En el Sindicato de Camioneros del Conurbano, y los hombres más cercanos a Moyano, creen que los jefes comunales saben que la municipalización del barrido y la recolección de residuos puede ser un tema engorroso en la gestión. Creen que no podrán afrontar los costos y que se ganan un problema político, pero que lo hacen por orden de Casa Rosada.
El municipio de Quilmes fue punta de lanza para una discusión política que puede alterar el panorama del conurbano. En el sur, el intendente Francisco “Barba” Gutiérrez optó por no renovar el contrato de la empresa Covelia para el barrido y la recolección de residuos. Sus intenciones son las de utilizar para ese trabajo a empleados municipales e inclinarse hacia una política de reciclado con separación en origen. Los objetivos, dicen en la comuna, son abaratar costos y hacer un aporte ecológico que brinde salidas al problema de los rellenos sanitarios, que están al borde del colapso.
La planificación que propone Quilmes convenció a muchos intendentes.
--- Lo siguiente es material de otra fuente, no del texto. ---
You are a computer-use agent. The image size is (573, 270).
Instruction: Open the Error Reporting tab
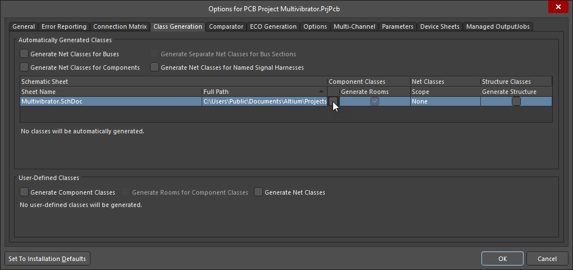(x=64, y=26)
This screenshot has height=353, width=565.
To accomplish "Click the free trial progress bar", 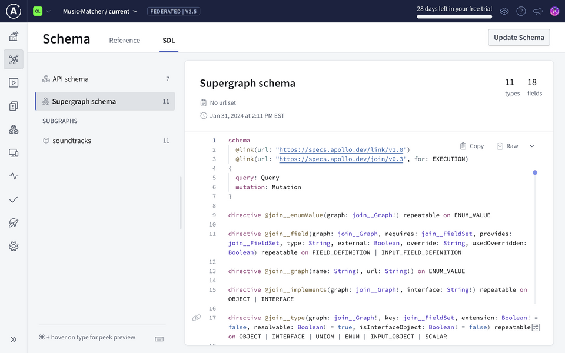I will [454, 16].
En San Miguel y José C. Paz ya se habían inclinado por la Municipalización ante la falta de ofertas de empresas del sector privado para participar de las licitaciones. En el resto del conurbano ven con buen ojo seguir un camino similar. Para colmo, los jefes comunales recibieron la “sugerencia” del ministro Julio De Vido de seguir la misma política. Incluso les prometió camiones para la faena.
Del otro lado, Pablo Moyano, secretario General del Sindicato de Camioneros, amenazó con paro nacional y denunció que por orden de la Casa Rosada quedarán miles de trabajadores en la calle. En Quilmes la polémica entró en un impasse hasta fin de año. Pero el capítulo puede replicarse en el resto del conurbano.
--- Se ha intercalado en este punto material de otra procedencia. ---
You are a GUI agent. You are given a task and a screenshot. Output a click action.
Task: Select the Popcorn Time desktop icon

En la CGT regional, y también en el Sindicato de Camioneros advierten que lo único que quieren es preservar a los afiliados. El moyanismo está desandando un camino que le permita participar en las urnas con sello propio, y tiene la necesidad de preservar a todos los afiliados. Sostienen que nunca estarán a favor de las empresas y que siempre defenderán el derecho de los trabajadores.
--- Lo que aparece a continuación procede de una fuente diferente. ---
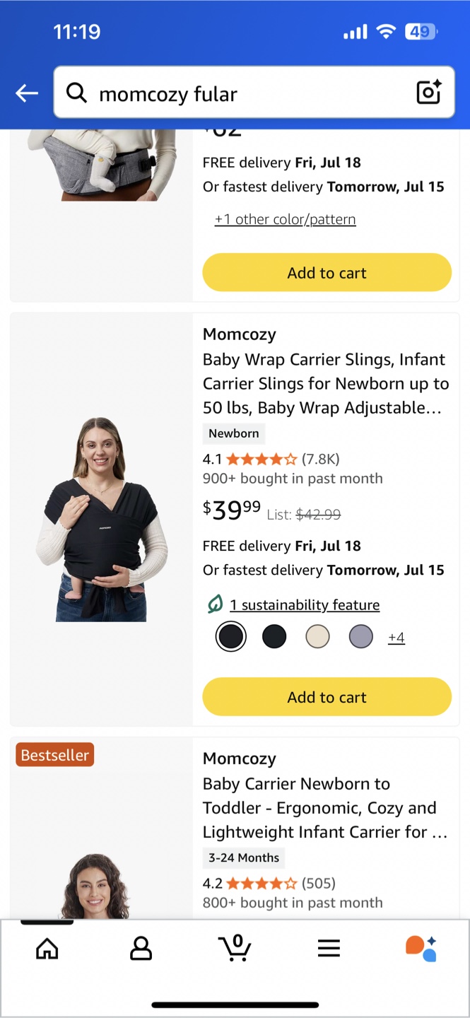Open camera visual search icon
Aseguran que los intendentes no podrán afrontar los gastos de los trabajadores si se municipaliza el servicio, y que estarán solos con el problema porque desde la Rosada no llegara ayuda. En el moyanismo interpretan la disputa como una cuestión política y no entienden cómo nadie advierte que lo más sencillo es caer sobre la empresa para que brinde un mejor servicio.
“Covelia no tiene nada que ver con Moyano”, se cansan de repetir, aunque el dueño de la empresa sea amigo del líder de la CGT. “Si aparece una empresa mejor, con más camiones y capacidad operativa, nosotros les pedimos que nos tomen a todos los trabajadores y listo. Chau Covelia”, agregó una fuente de LaNoticiaWeb.
En la mesa chica de Moyano opinan que los intendentes se ganarían un problema municipalizando el servicio. Además de los costos operativos y de los camiones, que llegarían desde el gobierno nacional, los sueldos traerían problemas gremiales. Hoy día, los recolectores ganan más de 6 mil pesos. Aún si los intendentes pudiesen convencerlos de pagarles la mitad, estarían ganando más que los empleados municipales con sueldo básico.
“Y ni hablar si aparece algún secretario general que quiera anotar en su gremio a un porcentaje de los recolectores, tendrían una herramienta de apriete más”, confió la fuente, y agregó: “En definitiva, nosotros queremos conservar a los afiliados, no nos importa la empresa que brinde el servicio. Si los intendentes quieren municipalizar, en seis meses se les arma un lío bárbaro con los sueldos, pago de haberes, afiliaciones, etcétera, y nos vienen a pedir por favor que nos hagamos cargo. Así que tampoco nos preocupa mucho la municipalización”.